Trains will remain the least expensive mode of transportation during peak times in urban areas. But during off-peak hours and in rural environments, they will lose riders to AVs. Rail companies may even end up in a downward spiral: with reduced overall ridership, rail companies’ overall unit costs for all remaining passengers will escalate because of the inherently high proportion of fixed costs in operating a train network. This could trigger price increases or reduced schedules, which would result in a further reduction in ridership. The off-peak impacts of declining demand in rural areas could reverberate throughout the entire rail network, since it’s difficult to operate fewer off-peak trains without affecting the costs of peak trains.
It’s not going to happen all at once, but once the death spiral begins, it ain’t stopping, because the fixed costs of running a railroad are so enormous: “Even relatively modest reductions in passenger volume could turn respectable profits into massive losses; for example, a 20 percent reduction in passenger volume could turn a 5 perfect margin into a –10 percent margin.”
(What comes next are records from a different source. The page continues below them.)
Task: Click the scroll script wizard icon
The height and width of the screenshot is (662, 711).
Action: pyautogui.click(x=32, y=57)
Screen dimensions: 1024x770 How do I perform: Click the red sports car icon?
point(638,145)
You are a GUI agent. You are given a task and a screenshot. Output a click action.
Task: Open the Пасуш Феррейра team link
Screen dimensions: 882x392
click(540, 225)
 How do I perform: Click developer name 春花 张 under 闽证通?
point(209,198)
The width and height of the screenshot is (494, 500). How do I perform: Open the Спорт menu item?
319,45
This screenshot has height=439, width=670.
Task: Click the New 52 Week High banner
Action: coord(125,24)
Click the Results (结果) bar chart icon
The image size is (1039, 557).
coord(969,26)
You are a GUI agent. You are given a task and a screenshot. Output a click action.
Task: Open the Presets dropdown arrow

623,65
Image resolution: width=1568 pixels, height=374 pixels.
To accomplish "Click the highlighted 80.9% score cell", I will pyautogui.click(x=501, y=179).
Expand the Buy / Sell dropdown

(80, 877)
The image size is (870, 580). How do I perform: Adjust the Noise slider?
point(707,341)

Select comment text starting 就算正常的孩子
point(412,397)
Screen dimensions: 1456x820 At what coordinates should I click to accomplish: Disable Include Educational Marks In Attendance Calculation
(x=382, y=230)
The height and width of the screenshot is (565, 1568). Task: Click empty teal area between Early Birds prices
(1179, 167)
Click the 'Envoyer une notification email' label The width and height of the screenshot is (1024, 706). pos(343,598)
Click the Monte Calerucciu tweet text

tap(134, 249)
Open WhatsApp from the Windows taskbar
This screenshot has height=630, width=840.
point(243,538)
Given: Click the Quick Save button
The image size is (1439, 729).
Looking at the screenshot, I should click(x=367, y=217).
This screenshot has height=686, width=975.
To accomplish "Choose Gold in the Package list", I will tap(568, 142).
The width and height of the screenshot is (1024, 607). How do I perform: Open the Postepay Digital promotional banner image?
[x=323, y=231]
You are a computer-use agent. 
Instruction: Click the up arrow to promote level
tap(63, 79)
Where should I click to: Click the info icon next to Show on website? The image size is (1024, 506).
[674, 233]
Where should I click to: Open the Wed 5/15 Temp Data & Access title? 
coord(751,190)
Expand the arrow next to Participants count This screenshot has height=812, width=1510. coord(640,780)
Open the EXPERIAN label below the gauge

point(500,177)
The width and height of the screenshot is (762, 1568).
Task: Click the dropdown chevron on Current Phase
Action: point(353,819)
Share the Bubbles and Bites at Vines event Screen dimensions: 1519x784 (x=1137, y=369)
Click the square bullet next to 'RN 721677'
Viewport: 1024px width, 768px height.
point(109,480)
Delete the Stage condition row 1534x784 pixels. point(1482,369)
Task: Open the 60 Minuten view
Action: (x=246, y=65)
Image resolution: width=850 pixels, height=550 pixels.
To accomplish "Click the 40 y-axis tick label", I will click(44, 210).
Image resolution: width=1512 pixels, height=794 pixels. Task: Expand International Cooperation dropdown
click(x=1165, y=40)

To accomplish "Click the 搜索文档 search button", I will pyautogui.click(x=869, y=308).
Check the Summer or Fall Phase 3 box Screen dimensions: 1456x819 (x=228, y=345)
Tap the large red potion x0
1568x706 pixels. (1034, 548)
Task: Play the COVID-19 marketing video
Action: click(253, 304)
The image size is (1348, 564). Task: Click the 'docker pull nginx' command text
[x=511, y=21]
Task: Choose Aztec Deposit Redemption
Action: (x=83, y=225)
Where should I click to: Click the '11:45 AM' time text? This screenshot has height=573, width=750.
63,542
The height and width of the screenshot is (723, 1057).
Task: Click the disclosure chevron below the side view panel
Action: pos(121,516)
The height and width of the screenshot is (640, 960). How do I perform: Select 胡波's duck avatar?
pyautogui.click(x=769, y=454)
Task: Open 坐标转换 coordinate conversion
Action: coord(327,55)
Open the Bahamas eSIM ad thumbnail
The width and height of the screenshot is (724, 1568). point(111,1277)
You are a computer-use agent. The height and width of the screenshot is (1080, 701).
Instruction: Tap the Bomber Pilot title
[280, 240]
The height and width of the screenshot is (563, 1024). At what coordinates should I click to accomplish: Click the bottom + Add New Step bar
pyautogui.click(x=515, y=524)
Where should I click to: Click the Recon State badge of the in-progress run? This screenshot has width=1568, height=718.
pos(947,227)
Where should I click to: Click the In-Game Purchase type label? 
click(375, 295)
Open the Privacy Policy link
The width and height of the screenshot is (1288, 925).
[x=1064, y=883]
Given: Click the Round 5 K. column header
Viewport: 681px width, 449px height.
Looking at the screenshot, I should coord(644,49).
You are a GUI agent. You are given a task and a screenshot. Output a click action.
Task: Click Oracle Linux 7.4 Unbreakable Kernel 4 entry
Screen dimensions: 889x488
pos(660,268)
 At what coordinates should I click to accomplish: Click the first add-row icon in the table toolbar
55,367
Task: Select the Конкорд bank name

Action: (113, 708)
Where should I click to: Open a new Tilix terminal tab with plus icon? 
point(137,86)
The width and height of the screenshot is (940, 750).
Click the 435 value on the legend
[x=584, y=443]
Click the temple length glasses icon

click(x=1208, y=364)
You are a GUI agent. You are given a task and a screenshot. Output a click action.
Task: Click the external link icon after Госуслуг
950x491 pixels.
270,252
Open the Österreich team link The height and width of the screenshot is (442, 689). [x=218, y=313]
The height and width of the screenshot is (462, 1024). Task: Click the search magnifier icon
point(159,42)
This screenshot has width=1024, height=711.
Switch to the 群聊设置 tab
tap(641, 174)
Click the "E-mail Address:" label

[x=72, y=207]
These researchers envision a self-driving revolution that begins in the hinterlands, because intercity highway driving is much easier for a machine to master. Once door-to-door capability is established on surface streets, the disruption will spread to more dense areas.
Over time … as AVs’ technology improves so that the cars become fully operational in residential areas, AVs will pose a threat to subway, commuter, and regional trains. At that point, AVs could conceivably cause an enormous shakeout in the rail industry.
From a passenger perspective, the researchers attempted to draw cost comparisons between these yet-unbuilt AVs and more traditional ways to drive, in order to show how quickly robo-cars will cannibalize rail ridership. Like many others inside the car-making and ride-hailing industry, the team expects self-driving vehicles to be shared, fleet-type conveyances used in carpool-type arrangements. Since transportation costs vary widely in various countries, they chose to use the Netherlands as a representative example, where gas is pricey but rail costs are relatively low. As such, their results should be conservative when extrapolated for other markets.
According to their analysis, car pooling is the big cash saver: To save money you’d need to have three passengers, compared to being driven around solo in an AV, or owning one outright. (Most train commuters would also see time savings, because of the elimination of the journey to and from the station.)
Cities appear to be the last redoubt for passenger rail, especially highly populated and densely built ones with strong existing mass transit; there, no car, manned or unmanned, can compete. As the chart below shows, the costs of riding in AV go down as you take on more passengers, but during rush hours in urban areas, rail transit would still win the day, thanks to its ability to move millions of people around relatively quickly.
Citing places like Singapore, where the government is pushing the notion of driverless vehicles as tools to ferry transit riders on their “last miles” to home, the report encourages rail officials to brace for disruption by rolling out their own AV-based services at stations. Indeed, in the U.S., ride-hailing services such as Uber and Lyft are already making deals with municipalities to secure these kinds of complementary arrangements with public transit.
This is, of course, a golden age for making guesstimates about the creative chaos soon to be loosed upon our roads and rails: In a pair of op-eds last week, the economist Tyler Cowen seconded the case that AVs will be sprawl-mobiles that accelerate the growth of farther-flung suburbs, while Uber CEO Travis Kalanick, who’s eager to get human drivers off his payroll, imagined pooled AV’s liberating cities from the suffocating siege of gridlock and bringing on an urban renaissance. Right up until the moment these magic vehicles drive themselves to our doors, we’ll have to content ourselves with wondering right along with them.